The Rust Playground is an open source project which provides features such
as crates (they are a compilation unit, similar to modules in Typescript and
Javascript), code formatting (provided by
rustfmt), code linting
(provided by Clippy),
code sharing,
test execution
with cargo run,
library compilation
with cargo build, and seeing the
assembly output
of your program.
Install Rust
To install Rust locally on your computer, you can use rustup.
If you are running a Linux machine you can also easily run rustup with the
following command:
$ curl --proto '=https' --tlsv1.2 -sSf https://sh.rustup.rs | sh
The rustup installer will install rustc, cargo, rustup and other standard
tools to Cargo's bin directory. For more information such as choosing the
install location, installing nightly builds of Rust, or enabling tab
completion is provided in the rustup manual.

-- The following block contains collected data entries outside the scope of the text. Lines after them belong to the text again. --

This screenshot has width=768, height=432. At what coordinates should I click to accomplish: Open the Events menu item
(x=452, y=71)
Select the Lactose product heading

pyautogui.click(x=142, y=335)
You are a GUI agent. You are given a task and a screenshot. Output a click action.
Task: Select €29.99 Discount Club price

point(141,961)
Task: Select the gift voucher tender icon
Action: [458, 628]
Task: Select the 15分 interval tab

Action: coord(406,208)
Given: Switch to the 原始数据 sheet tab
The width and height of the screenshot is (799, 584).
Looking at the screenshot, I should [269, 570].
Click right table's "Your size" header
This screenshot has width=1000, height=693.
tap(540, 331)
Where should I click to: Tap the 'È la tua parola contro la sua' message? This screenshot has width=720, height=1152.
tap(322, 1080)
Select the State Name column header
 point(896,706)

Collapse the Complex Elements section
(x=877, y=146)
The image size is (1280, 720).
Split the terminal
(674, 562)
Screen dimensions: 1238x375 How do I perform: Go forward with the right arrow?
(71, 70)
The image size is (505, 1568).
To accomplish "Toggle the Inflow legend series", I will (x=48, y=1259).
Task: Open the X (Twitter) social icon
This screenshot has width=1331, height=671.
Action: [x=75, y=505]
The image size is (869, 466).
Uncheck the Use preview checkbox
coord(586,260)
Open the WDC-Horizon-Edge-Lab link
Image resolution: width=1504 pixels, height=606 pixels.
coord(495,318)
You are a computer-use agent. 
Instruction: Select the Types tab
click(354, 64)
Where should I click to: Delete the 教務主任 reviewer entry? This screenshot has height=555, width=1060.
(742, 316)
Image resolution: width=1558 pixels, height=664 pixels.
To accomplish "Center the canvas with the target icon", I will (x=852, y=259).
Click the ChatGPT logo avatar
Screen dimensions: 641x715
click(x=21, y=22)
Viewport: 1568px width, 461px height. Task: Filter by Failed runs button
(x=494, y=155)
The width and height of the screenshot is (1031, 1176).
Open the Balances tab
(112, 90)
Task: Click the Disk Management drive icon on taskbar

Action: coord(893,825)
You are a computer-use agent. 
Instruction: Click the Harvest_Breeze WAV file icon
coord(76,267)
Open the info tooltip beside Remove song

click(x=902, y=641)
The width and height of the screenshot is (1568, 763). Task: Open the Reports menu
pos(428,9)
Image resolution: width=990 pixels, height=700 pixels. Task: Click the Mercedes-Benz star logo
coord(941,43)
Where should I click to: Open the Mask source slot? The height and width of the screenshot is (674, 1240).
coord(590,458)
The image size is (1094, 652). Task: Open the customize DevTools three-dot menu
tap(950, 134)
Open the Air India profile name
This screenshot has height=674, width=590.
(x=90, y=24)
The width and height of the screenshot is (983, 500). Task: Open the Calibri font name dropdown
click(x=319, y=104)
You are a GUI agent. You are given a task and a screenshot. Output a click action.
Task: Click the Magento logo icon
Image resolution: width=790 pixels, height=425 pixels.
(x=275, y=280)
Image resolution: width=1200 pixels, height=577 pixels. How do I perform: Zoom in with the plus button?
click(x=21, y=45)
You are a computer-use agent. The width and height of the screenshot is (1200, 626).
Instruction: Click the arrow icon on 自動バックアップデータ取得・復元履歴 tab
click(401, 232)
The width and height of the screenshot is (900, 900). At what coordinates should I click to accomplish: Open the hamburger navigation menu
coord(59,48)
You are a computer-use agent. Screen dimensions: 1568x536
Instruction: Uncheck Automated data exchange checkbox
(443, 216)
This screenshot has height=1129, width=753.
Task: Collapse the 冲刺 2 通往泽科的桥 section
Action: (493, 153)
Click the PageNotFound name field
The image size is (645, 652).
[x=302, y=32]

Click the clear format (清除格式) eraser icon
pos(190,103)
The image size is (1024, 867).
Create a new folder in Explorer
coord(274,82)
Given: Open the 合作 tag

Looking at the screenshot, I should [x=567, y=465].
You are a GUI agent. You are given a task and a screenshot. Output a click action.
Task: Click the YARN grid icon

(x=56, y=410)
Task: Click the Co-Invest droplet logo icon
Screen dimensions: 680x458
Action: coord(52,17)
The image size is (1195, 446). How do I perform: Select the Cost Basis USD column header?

rustc is the compiler for the Rust language. Most developers do not use rustc
directly but through cargo (similarly to how make is used). The following
command allows you to see how cargo invokes rustc by printing out each rustc
invokation.
$ cargo build --verbose
Cargo is the Rust package manager.
Similar to how NPM is the Node package manager. Cargo can help download your
dependencies, compile your package, and distribute them to crates.io.
Using Cargo
Starting a project with Cargo is as simple as running cargo new.
$ cargo new hello_world
This will create the Cargo.toml (.toml stands for Tom's Obvious
Minimal Language) file and a src/main.rs file within the the
directory of your package name. The Cargo.toml file is similar
to package.json in NPM or the pom.xml file for Maven.
Inside the Cargo.toml file:
[package]
name = "hello_world"
version = "0.1.0"
edition = "2021"
[dependencies]
Inside the src/main.rs file:
fn main() {
println!("Hello, world!");
}
To compile the crate:
$ cargo build
Compiling hello_world v0.1.0 (file:///path/to/package/hello_world)
This will generate an executable binary with the name of your package.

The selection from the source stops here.